I'm not as inclined to call this 1986 4AD release a "Cocteau Twins" recording. Although released the same year as Harold Budd's classic Lovely Thunder, for obvious reasons (Liz Fraser's vocal) The Moon And The Melodies was probably better remembered for being more radio friendly than Budd's commercial sounding "Thunder". Strange in that (being a huge Budd fan), I never purchased this recording until I saw the Cocteau Twins 1993 "Evangeline" video and noticed a distinct "Budd" characteristic about the sound I was hearing from my television set. Dark and lush shimmering textures with Budd's trademark icy sparse piano, The Moon And The Melodies is perhaps the pure definition of the "shoe gazer" pop that defined the decade of the 80's. This will most certainly turn Budd fans into Cocteau Twins fans...and vice versa.
olofpalme63"
Cocteau Twins And A Piano Player
Master Gryphon | 02/17/2000
(4 out of 5 stars)
"When I was a kid there was this really weird segment (you can't call it a sketch, since that's more like what you see on Saturday Night Live, but segment sounds a little bit like part of a worm...not what I mean) on Sesame Street where it looked like you were walking through a kind of dark house as viewed from the inside of a fishbowl. This album sounds like that.
I mean it sounds like the guy has water in his piano, and the Cocteau Twins are there too, egging him on."

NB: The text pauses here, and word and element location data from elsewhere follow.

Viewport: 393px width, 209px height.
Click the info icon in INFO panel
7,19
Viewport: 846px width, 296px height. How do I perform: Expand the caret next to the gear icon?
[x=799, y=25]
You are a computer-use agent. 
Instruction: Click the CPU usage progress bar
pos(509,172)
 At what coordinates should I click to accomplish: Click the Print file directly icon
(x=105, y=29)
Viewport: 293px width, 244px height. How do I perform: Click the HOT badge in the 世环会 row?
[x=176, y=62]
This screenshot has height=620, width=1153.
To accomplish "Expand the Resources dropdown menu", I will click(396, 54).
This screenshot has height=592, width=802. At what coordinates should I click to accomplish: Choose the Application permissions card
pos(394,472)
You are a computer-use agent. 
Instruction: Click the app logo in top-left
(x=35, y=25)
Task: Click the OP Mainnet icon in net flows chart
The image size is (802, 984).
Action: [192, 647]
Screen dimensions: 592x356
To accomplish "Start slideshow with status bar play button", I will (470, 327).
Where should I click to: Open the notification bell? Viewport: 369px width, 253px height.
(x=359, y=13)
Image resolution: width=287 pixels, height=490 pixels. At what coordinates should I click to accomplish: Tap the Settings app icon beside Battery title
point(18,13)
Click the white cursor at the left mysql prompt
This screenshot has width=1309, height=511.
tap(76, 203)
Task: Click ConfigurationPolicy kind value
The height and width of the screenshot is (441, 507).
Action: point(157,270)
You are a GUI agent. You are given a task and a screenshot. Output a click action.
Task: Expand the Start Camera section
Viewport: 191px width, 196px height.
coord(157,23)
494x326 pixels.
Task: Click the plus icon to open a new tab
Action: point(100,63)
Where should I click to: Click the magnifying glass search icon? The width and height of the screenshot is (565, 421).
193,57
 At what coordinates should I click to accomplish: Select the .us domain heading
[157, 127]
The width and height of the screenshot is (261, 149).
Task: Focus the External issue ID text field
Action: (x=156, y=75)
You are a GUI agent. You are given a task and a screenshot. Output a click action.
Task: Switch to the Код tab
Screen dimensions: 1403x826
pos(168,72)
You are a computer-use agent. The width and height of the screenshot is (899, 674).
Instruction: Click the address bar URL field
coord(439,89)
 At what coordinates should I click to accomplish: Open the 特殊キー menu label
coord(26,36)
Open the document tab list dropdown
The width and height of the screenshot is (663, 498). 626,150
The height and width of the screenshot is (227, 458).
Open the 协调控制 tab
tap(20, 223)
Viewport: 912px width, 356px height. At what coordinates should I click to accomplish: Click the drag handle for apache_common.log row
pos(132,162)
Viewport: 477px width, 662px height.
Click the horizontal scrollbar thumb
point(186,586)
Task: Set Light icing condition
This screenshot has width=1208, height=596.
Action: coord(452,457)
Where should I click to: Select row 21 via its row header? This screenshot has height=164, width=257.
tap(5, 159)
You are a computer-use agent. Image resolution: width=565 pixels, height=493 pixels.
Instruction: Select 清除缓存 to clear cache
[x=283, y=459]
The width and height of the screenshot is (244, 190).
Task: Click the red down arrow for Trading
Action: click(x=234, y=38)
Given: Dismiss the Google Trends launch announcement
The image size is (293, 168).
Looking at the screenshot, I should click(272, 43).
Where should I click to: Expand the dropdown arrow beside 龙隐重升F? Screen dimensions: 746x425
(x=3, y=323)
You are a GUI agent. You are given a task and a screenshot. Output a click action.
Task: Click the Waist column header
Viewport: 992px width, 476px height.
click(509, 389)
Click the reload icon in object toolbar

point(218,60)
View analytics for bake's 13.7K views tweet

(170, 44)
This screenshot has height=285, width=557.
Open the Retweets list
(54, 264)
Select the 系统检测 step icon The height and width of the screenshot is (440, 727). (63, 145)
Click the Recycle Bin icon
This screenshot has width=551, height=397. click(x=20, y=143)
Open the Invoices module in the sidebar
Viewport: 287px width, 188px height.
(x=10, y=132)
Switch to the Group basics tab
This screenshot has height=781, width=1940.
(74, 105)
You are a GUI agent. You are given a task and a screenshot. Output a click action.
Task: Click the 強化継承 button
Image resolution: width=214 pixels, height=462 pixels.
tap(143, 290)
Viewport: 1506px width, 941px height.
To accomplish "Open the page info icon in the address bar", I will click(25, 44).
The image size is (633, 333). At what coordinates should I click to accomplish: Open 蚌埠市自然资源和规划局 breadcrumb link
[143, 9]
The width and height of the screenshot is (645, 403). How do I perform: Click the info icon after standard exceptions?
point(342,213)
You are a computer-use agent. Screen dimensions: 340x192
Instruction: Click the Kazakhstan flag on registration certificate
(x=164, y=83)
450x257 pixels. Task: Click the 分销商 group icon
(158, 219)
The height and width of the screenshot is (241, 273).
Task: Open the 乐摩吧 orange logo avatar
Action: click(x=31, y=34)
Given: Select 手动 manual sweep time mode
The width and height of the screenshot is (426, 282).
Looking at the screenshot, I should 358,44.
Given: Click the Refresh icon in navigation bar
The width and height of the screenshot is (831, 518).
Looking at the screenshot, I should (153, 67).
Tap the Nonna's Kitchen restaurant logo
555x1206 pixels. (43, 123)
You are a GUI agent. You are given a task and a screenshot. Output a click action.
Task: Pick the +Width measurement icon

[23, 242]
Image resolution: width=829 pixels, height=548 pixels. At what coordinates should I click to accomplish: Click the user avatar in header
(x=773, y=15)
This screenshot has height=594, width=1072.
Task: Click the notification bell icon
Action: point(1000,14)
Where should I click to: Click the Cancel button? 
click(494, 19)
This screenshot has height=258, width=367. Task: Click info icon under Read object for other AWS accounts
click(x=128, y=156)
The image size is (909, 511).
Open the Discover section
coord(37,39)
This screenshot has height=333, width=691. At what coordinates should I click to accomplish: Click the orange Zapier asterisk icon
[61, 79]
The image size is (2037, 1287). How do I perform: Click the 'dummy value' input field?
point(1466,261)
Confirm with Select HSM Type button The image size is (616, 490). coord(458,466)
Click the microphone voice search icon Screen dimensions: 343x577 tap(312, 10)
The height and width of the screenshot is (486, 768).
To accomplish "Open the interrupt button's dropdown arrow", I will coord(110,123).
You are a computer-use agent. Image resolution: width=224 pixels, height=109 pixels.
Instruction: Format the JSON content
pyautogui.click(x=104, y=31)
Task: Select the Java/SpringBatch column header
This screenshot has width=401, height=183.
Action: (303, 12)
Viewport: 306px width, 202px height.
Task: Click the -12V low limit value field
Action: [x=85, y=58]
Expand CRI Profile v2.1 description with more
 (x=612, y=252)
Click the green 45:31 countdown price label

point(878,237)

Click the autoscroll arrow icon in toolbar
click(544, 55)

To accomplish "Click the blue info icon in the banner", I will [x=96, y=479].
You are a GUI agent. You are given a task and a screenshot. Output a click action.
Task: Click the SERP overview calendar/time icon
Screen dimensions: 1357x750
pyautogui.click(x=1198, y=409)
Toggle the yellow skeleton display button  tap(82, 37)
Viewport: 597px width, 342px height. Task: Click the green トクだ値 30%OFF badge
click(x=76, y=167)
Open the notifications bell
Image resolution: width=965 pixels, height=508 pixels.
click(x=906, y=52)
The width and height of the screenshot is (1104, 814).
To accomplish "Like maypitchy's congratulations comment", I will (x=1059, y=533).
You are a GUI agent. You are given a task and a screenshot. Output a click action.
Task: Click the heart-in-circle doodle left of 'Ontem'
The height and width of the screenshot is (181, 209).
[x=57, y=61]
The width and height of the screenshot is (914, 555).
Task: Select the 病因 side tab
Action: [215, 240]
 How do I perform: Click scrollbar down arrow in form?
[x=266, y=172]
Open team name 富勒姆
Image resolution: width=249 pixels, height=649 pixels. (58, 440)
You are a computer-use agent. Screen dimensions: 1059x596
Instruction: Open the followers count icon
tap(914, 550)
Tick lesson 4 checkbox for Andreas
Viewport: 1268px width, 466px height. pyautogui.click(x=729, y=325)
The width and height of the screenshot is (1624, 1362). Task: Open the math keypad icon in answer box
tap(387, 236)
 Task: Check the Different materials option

A Cocteau Twins album where Robin Guthrie explores his two s
Christopher Culver | 10/24/2009
(4 out of 5 stars)
"In 1986 the three members of Cocteau Twins -- singer Elizabeth Fraser, guitarist Robin Guthrie and bassist Simon Raymonde -- collaborated with ambient pianist Harold Budd in this record called THE MOON AND THE MELODIES. Originally released under the artist name "Budd, Fraser, Guthrie, Raymonde", it nowadays tends to get lumped in with other Cocteau Twins releases, poor Harold Budd. Nonetheless, the album is indeed sure to appeal to fans of the Cocteau Twin's other albums of the period.
The material falls into two groups, tracks which include Fraser's vocals and percussion like the Cocteau Twins' other work, and ambient instrumentals for the stringed instruments and piano. To the first group belongs "Sea, Swallow Me", "Eyes are Mosaics", "She Will Destroy You", and "Ooze Out and Away, Onehow". (The last starts off quiet and ends with a bang like most great CT album closers.) These are more similar to the preceding Cocteau Twins release, especially the EPs "Tiny Dynamite" and "Echoes in a Shallow Bay", than they are to the following CT album BLUE BELL KNOLL where Guthrie's playing suffered from substance abuse and sequencers came to play a large role.
The ambient tracks are "Memory Gongs", "Why Do You Love Me?", and "The Ghost Has No Home." Budd's contribution did not come as much of a surprise for me, for Budd and Guthrie have a similar aesthetic and the instrumentals here are reminiscent of Guthrie's solo albums. Having not heard Budd's solo work, however, I have no idea how Budd fans might react to this album.
As a Cocteau Twins fan I find this to be as important a release as anything they released under their own name."